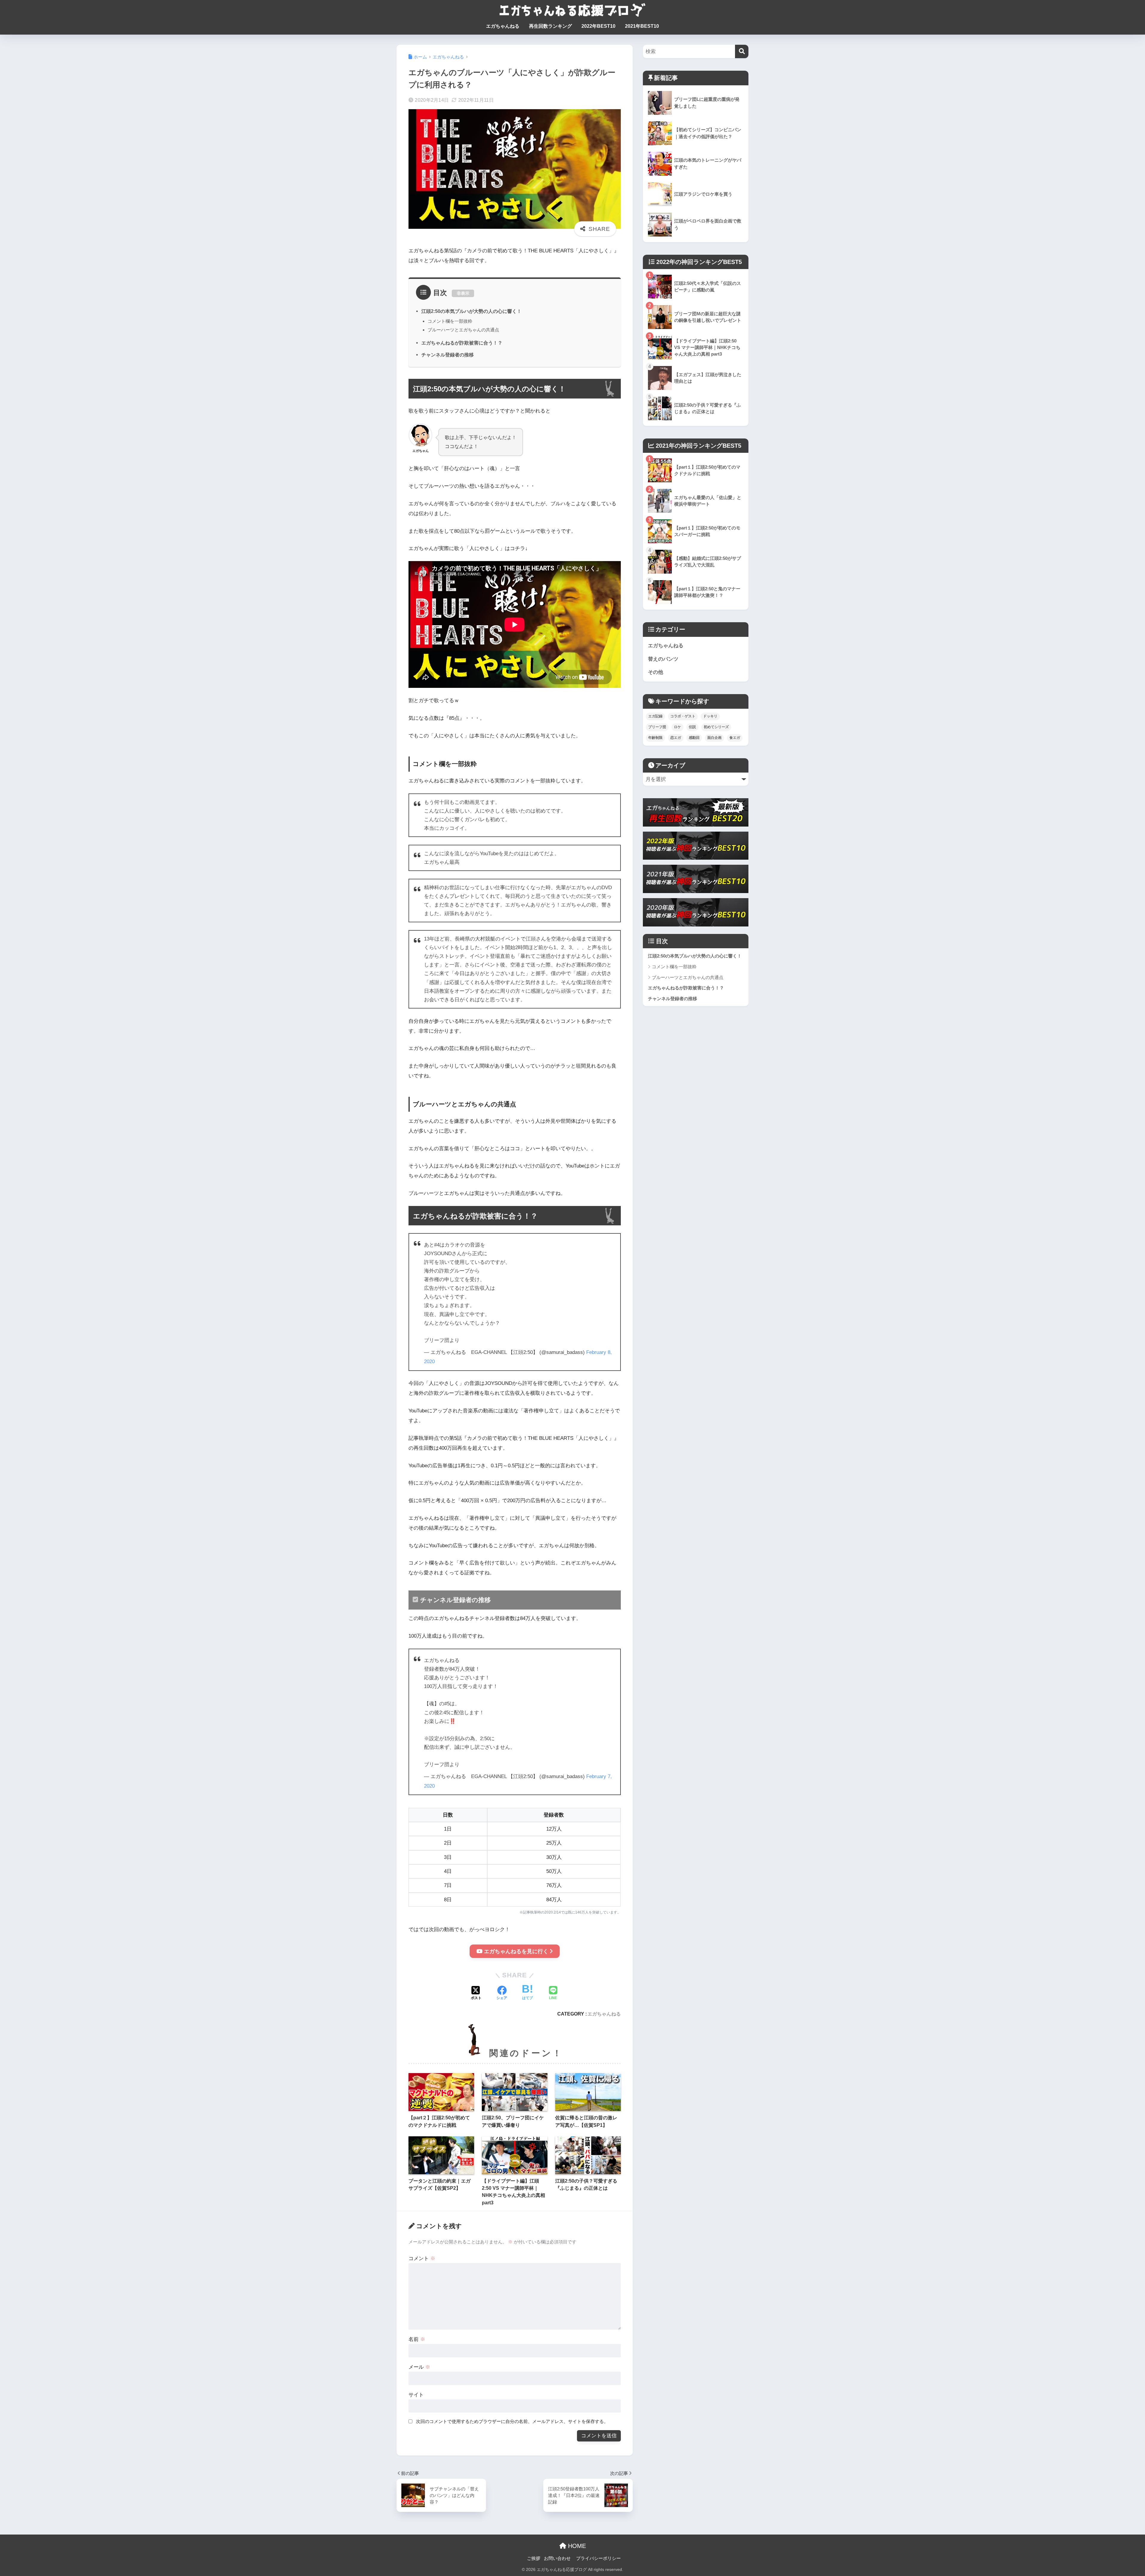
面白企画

--

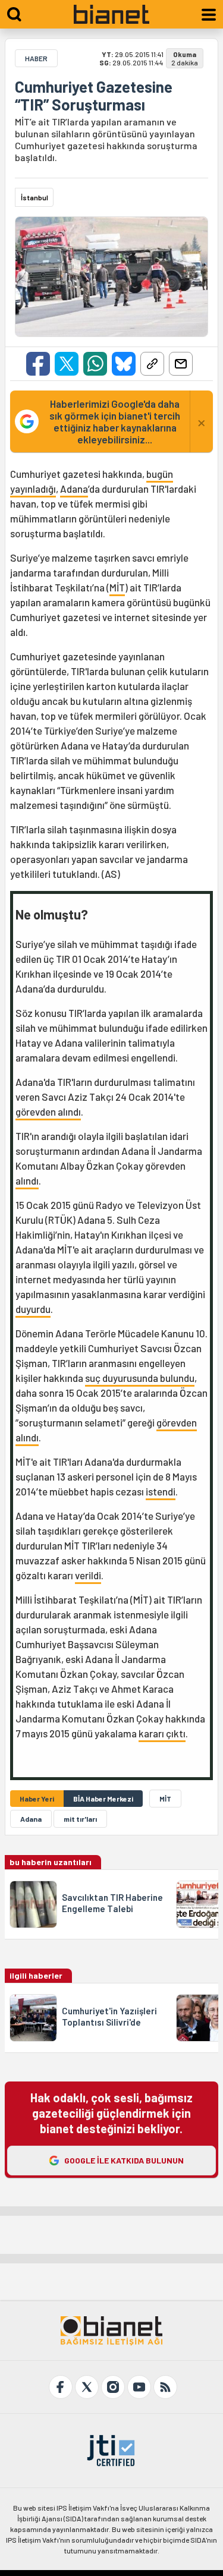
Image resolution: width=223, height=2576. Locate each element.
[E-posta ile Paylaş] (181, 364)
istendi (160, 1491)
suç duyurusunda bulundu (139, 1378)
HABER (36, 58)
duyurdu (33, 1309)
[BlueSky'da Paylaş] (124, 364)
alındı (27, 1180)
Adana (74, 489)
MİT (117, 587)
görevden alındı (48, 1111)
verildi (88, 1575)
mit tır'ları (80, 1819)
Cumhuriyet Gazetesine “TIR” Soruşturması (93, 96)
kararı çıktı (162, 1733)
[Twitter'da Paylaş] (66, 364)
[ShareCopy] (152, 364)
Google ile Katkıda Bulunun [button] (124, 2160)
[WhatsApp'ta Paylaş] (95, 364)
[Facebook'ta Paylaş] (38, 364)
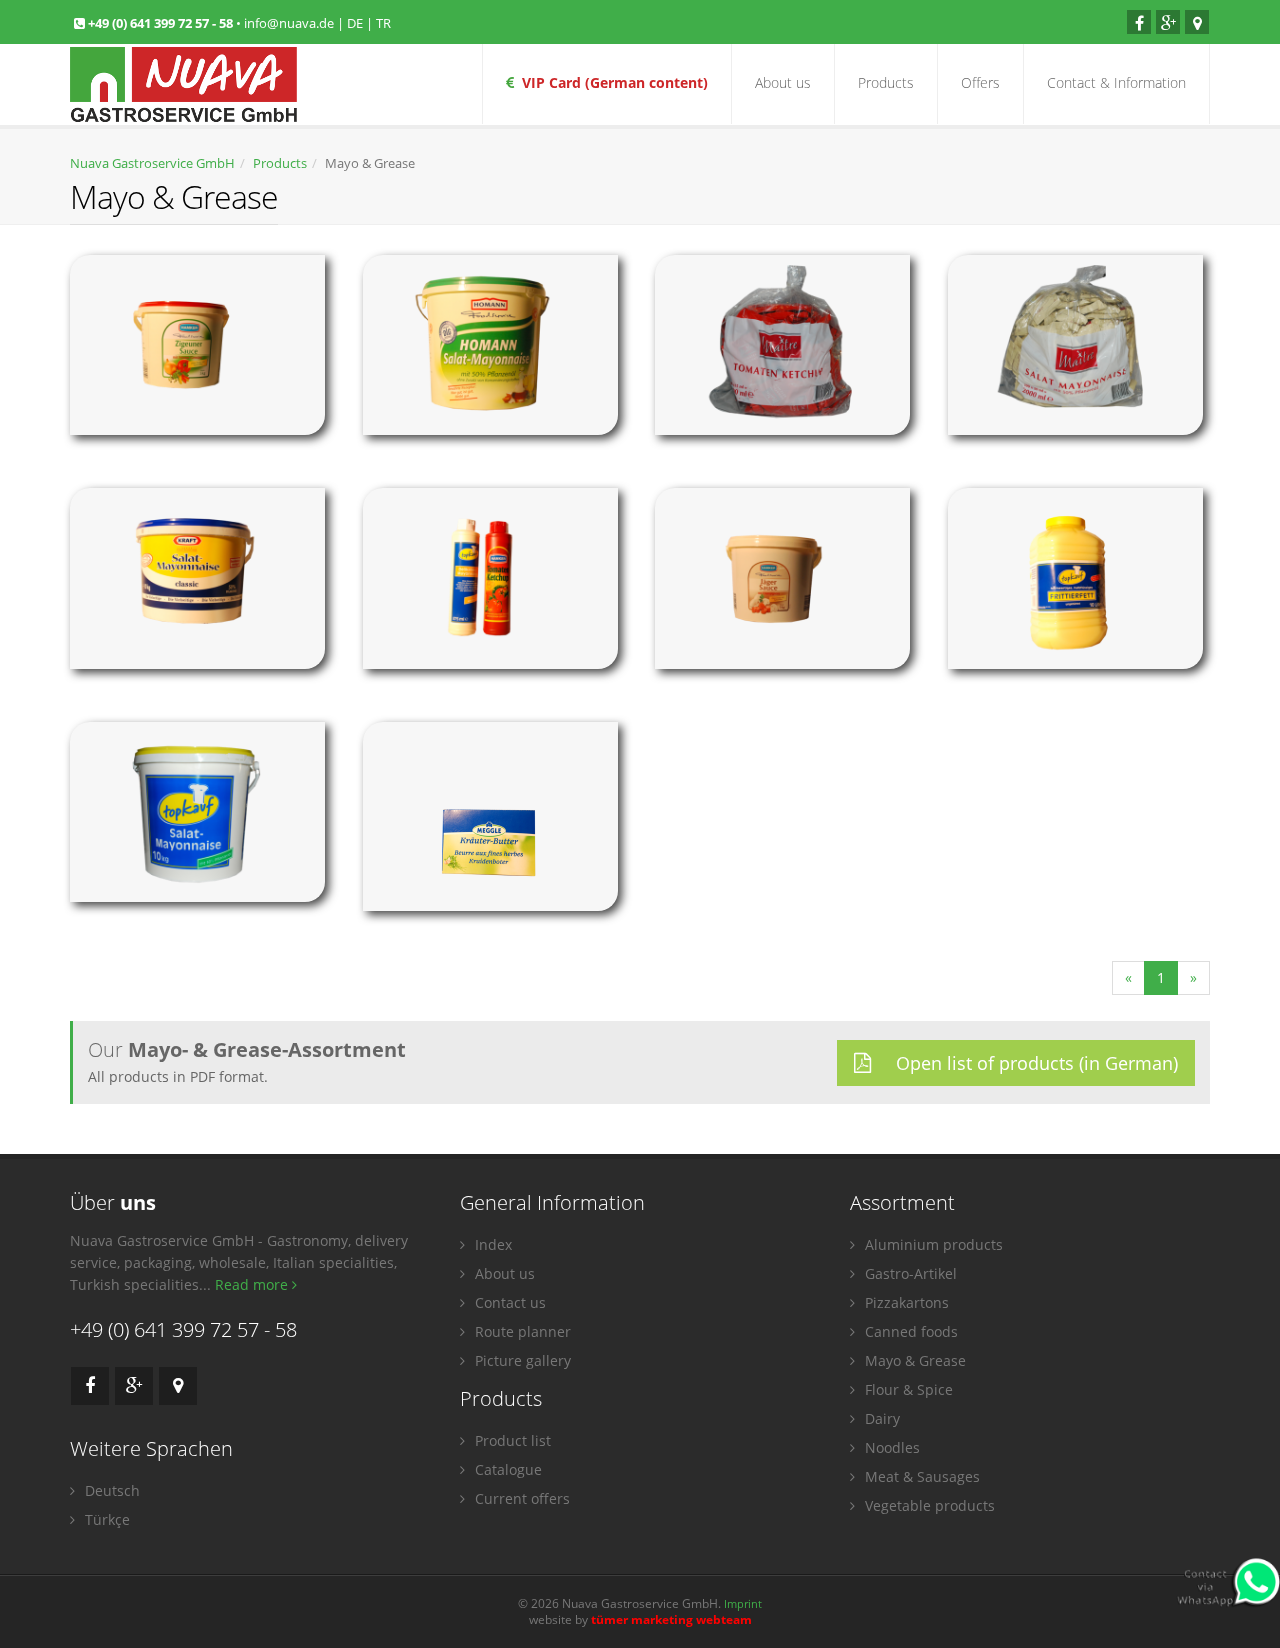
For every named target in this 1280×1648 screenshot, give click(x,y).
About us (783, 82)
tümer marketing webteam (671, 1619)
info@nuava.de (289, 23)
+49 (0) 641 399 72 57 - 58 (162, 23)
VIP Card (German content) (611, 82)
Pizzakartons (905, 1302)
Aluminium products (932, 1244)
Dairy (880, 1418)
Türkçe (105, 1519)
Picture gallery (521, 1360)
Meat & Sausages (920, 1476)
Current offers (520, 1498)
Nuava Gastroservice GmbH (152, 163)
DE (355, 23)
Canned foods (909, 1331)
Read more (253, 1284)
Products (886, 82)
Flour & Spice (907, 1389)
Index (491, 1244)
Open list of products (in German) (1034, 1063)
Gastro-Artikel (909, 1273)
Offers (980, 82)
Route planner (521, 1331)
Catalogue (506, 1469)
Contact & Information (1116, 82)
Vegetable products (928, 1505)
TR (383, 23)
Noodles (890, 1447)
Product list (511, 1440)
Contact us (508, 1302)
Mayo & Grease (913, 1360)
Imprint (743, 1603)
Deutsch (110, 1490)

...

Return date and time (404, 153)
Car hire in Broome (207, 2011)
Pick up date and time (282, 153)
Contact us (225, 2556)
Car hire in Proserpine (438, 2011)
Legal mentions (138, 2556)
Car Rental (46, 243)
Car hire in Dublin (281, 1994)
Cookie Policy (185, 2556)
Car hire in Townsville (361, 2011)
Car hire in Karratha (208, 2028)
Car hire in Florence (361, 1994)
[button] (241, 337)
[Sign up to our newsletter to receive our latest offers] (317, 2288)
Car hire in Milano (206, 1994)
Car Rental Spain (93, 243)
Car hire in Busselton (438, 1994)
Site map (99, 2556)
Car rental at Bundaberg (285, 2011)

● EXERCISE DETAILS: Everything above from the line containing "Car hire in Busselton (438, 1994)" down to the line containing "Car rental at Bundaberg (285, 2011)" should be copied exactly, both end lines included, and nothing else.

● RESPONSE:
Car hire in Busselton (438, 1994)
Site map (99, 2556)
Car rental at Bundaberg (285, 2011)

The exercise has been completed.